From the logline, you’d expect the documentary Kung Fu Elliot to be a north of the border spin on American Movie with a little amateur karate tossed in for added hilarity. Indeed when we meet the titular Elliot “White Lightning” Scott, he’s an overly enthusiastic indie filmmaker touting himself as “Canada’s Jackie Chan.” Granted, what we see of his movies looks like absolute garbage, but the guy sure is charmingly enthusiastic and has a certain skill with unintentional comedy.
Toss in a bitter and bored girlfriend, a sad sack best friend with dreams of becoming the next De Niro, and an ill-fated trip to China, and you’ve got yourself a docu-romp that keeps raising the crazy bar with every passing sequence. It’s the type of movie that toes the line between “laughing with” and “laughing at” its subject. At least, that’s the direction the film seems to be going at first. Somewhere around the halfway point, things change dramatically, and Kung Fu Elliot is a far more interesting movie for it.
The longer that co-directors Matthew Bauckman and Jaret Belliveau stay with their subject, it becomes more increasingly clear that Elliot’s compulsive lying and delusions are more dangerous and depressing than funny. The film turns dark (but still uncomfortably funny), and Elliot’s dance of deception loses its charm rather quickly.

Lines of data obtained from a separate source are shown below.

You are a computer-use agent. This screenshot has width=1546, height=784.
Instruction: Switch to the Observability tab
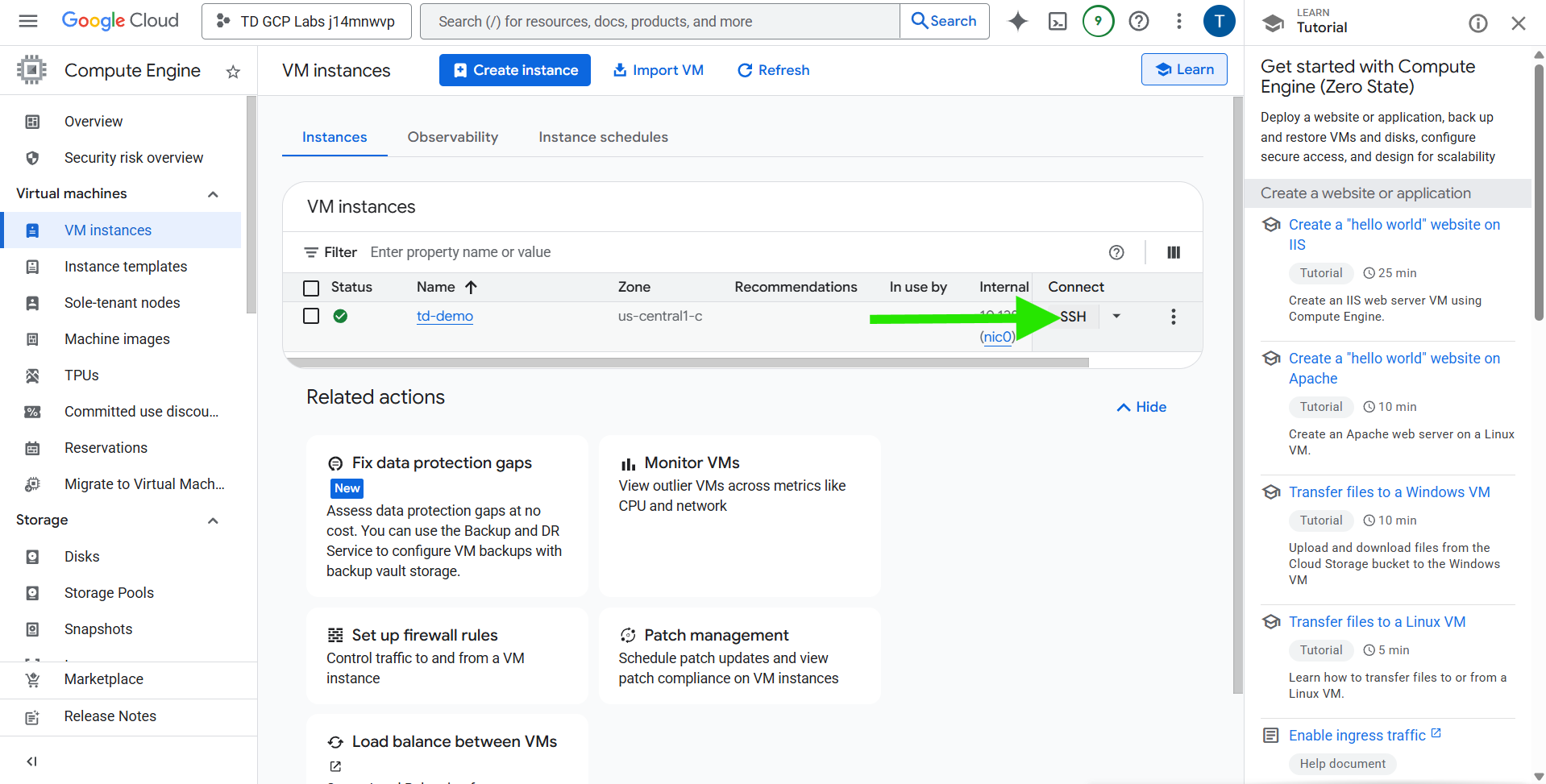point(452,137)
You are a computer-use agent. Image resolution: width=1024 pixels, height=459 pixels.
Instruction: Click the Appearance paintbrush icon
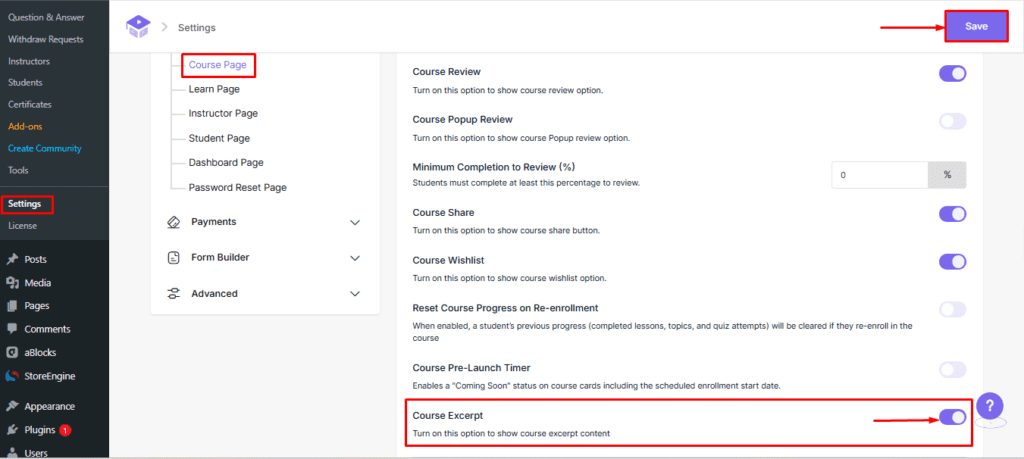click(x=12, y=407)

It’s a documentary character study that lands somewhere between charming comedy and unsettling psychodrama. While making the movie was undoubtedly a bit of a trial for Baukman and Belliveau, they emerged with a brilliant bit of work that deserves wider distribution if only to smoke Elliot Scott out of his cave, so that guy can attempt to explain what the hell is going on in that soft brain of his.